United States Steel Corporation is scheduled to report its Q2 2010 results after the market closes on July 26, 2010. X should steadily benefit from three tailwinds through the remainder of 2010: 1) continued sequential improvement in underlying industry fundamentals, 2) higher realized prices as lagging indexed contracts "catch up" to spot prices, and 3) continued benefits from fixed-cost absorption and lower idled facility costs as Flat-rolled operations come back online to meet rising demand. Specifically, we believe management would not re-start Gary #14 and Lake Erie without a reasonable amount of visibility into a solid order book.
United States Steel manufactures and sells a variety of steel mill products, coke and taconite pellets. Primary steel operations are the Gary (Indiana) Works, the Fairfield (Alabama) Works near Birmingham, the Mon Valley Works ( which includes the Edgar Thomson steelmaking and Irvin finishing operations) on the Monongahela River near Pittsburgh, and U. S. Steel Kosice in the Slovak Republic.
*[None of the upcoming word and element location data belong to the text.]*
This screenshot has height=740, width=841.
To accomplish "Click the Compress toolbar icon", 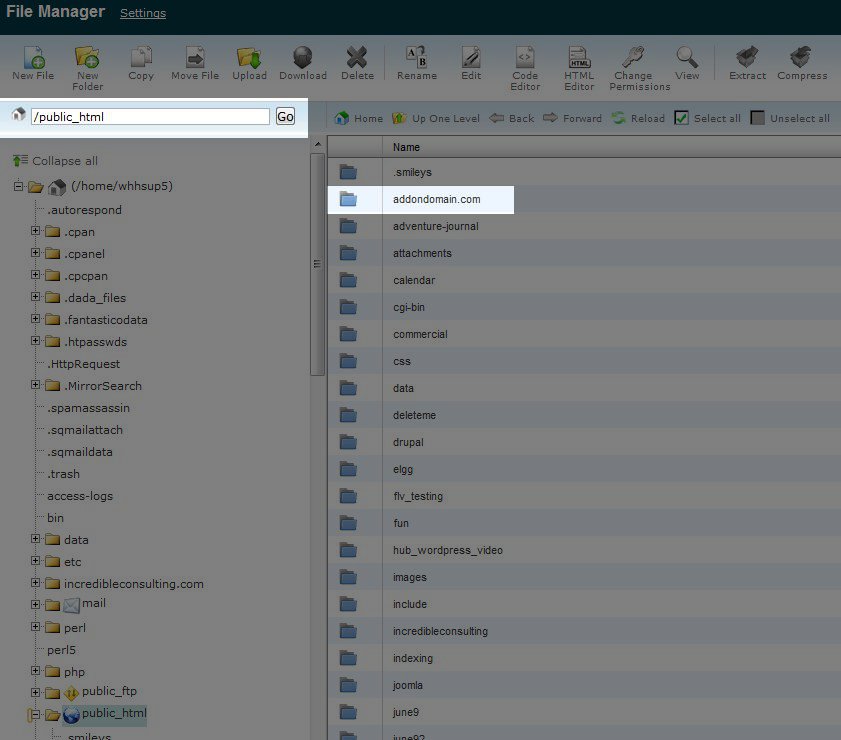I will pos(801,58).
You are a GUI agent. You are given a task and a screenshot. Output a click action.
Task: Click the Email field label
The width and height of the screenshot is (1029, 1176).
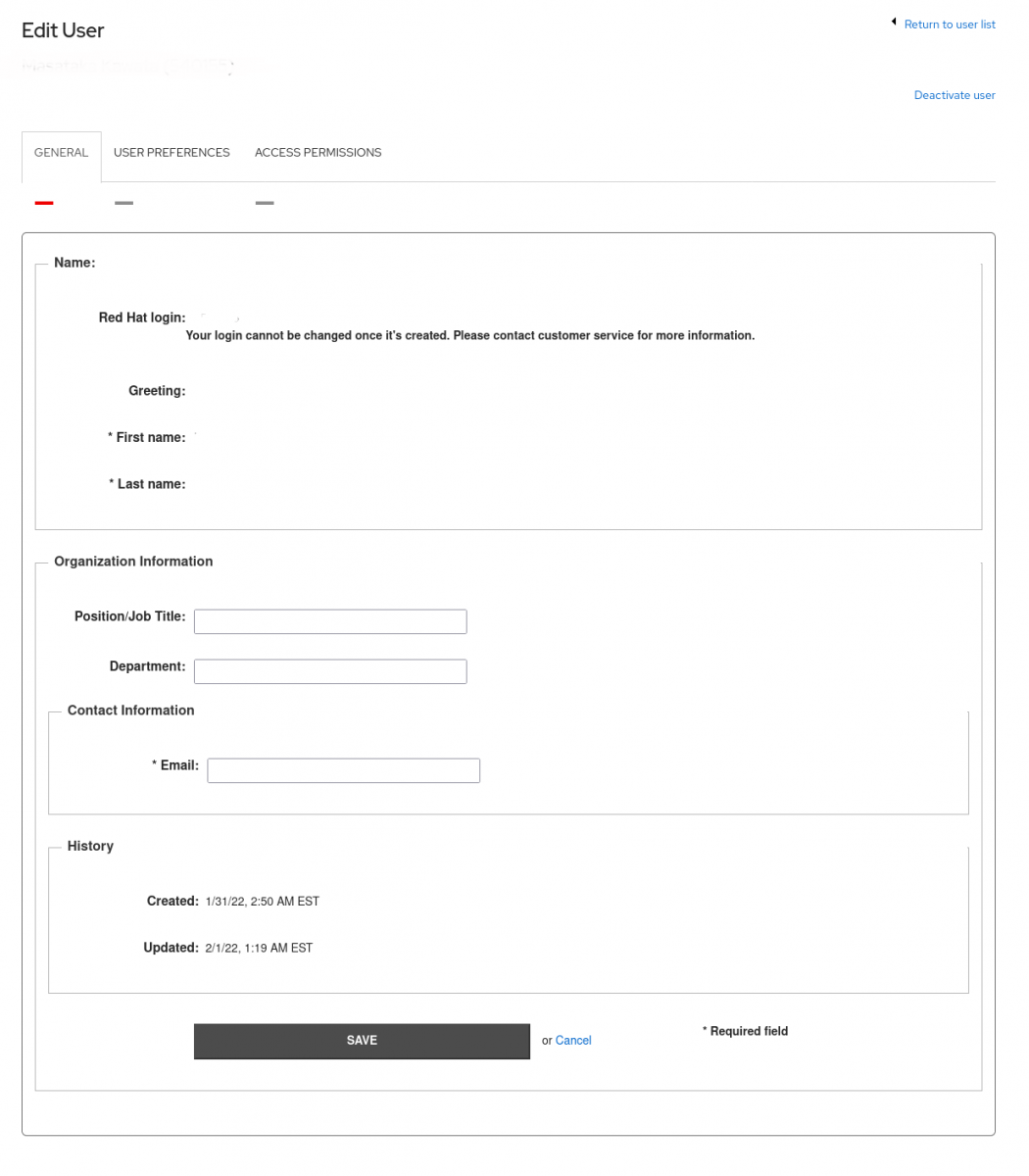point(175,765)
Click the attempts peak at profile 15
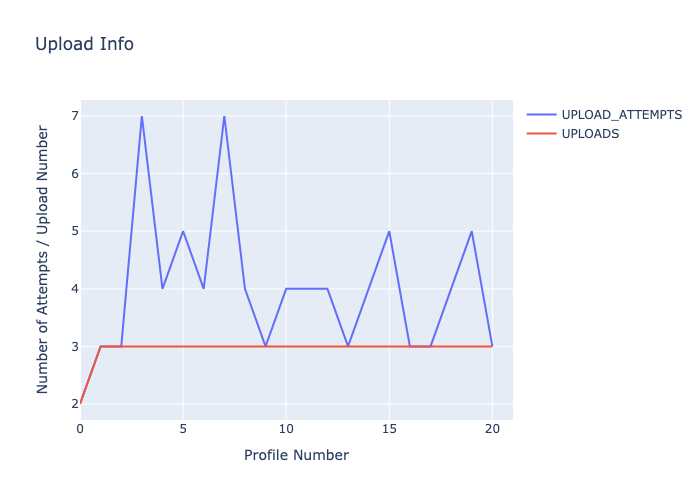This screenshot has height=500, width=700. point(389,231)
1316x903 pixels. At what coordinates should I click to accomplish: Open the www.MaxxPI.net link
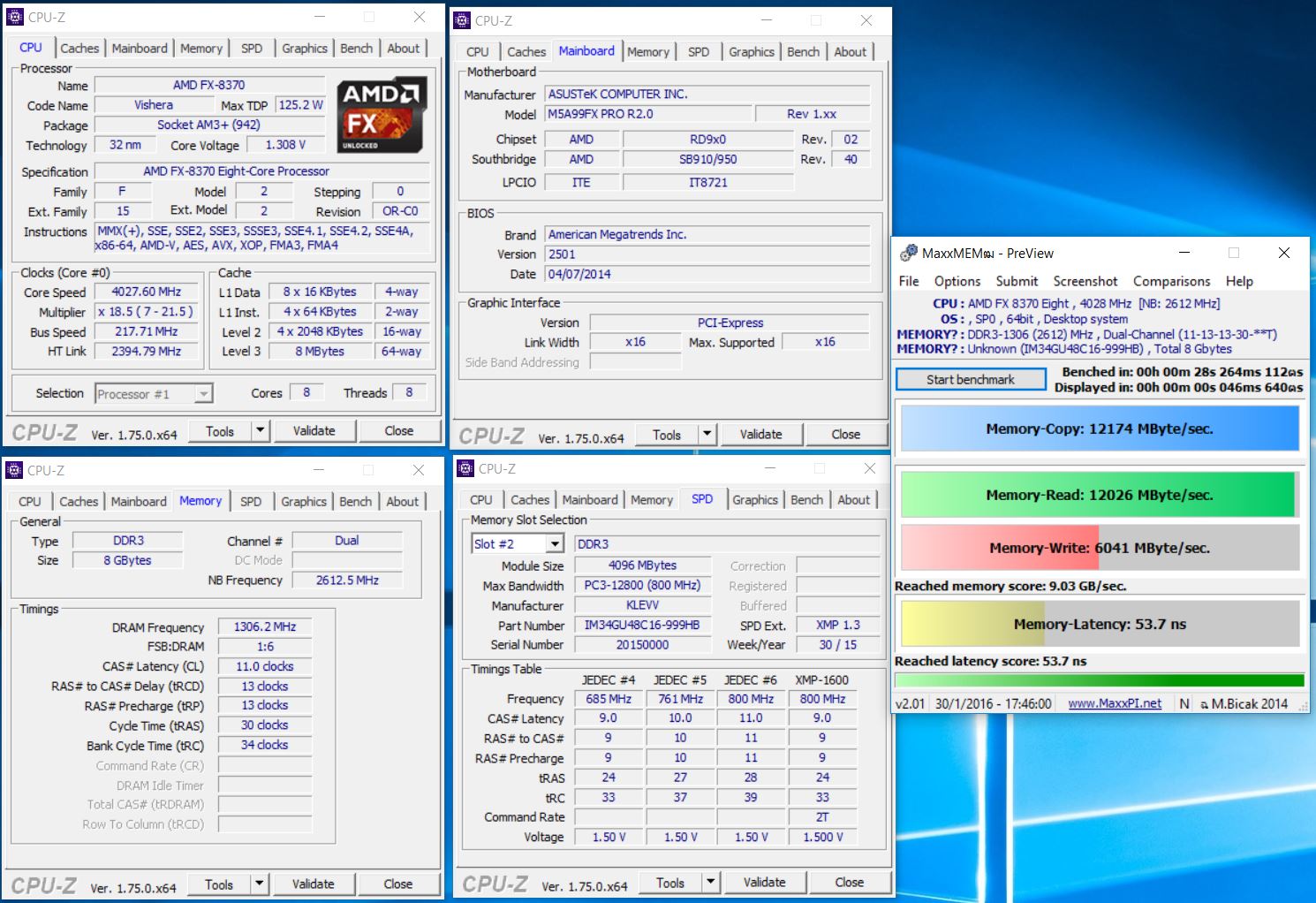coord(1115,703)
As for Q1 2010, X reported loss from operations of $57 million, a significant improvement from the Q4 of 2009, which posted a loss of $329 million, primarily driven by Flat-rolled segment performance. In the quarter, net loss amounted to $157 million, or $1.10 per diluted share, an improvement of $0.76 per diluted share as compared to Q4 of 2009. Net sales were $3.9 billion, an increase of 16% from Q4 of 2009 and the Company maintained a strong liquidity position with $1.4 billion of cash and $2.9 billion of total liquidity. Total shipments amounted to 5.4 million tons, an increase of 16% from Q4 of 2009
Analysts' estimates for Q2 2010 range from a low of $0.42 to a high of $0.75, compared to a consensus estimate of $0.60, with number of estimates being 9 and a coefficient variance of 18.26. Flat-rolled 2Q10 operations are expected to improve upon 1Q10 results and management projects another positive operating profit next quarter will maintain the segment's momentum. Sequentially, increased shipments should track healthy order rates, which in turn will help utilize the recently re-started Gary #14 furnace, representing about 15% of U.S. Steel's North American capacity. Management expects to restart Lake Erie Works by late 2Q10, an implicit confirmation of an improving demand outlook given management's discipline in matching production with market conditions. Margins will likely benefit as rising spot and contract prices (as well as lower energy costs) outweigh higher scrap, coke, and maintenance costs. 2Q10 results at USSE should top 1Q10 performance. Shipments are projected to remain relatively constant despite an outage at the #2 blast furnace in Serbia during the quarter. The company expects the Serbian blast furnace to reach full production before the end of 2Q10. In addition, higher euro-based prices should more than offset rising raw material costs. Tubular results should increase sequentially in 2Q10 on higher volumes and better pricing. Following 1Q10 volumes which beat expectations, shipments should be up again q/q (and increase throughout the year) as inventories work off from record highs and demand recovers along with a rising North American rig count. See Figure 1 below for further details. Average segment pricing should more than offset rising costs for steel substrate, boosting margins above the $185/ton operating profit realized in 1Q10.
The stock closed $44.79, up 1.13% on July 21, 2010, and most analysts' rate this stock as a relative Overweight with an average price target of $57.